Could you write out, word for word, the lines that start with the one containing "Image resolution: width=1620" and end with the one containing "Action: 238,154", including both of those lines and nothing else?

-- START OF RECORDED INFORMATION --

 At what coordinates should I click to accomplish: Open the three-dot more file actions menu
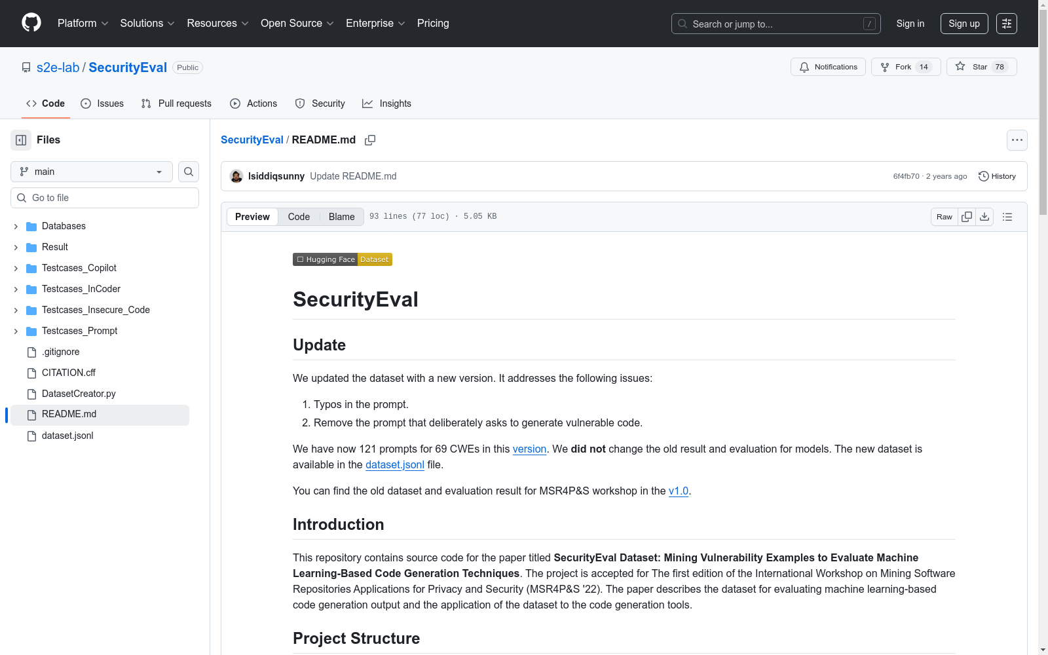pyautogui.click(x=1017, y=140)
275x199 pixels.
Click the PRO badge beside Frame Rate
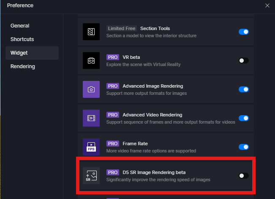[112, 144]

-- END OF RECORDED INFORMATION --
-- START OF RECORDED INFORMATION --

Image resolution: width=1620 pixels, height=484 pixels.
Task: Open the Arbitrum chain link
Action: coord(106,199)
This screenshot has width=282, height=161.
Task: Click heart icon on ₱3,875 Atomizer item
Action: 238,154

-- END OF RECORDED INFORMATION --

REPLY:
Image resolution: width=1620 pixels, height=484 pixels.
Task: Open the Arbitrum chain link
Action: coord(106,199)
This screenshot has width=282, height=161.
Task: Click heart icon on ₱3,875 Atomizer item
Action: 238,154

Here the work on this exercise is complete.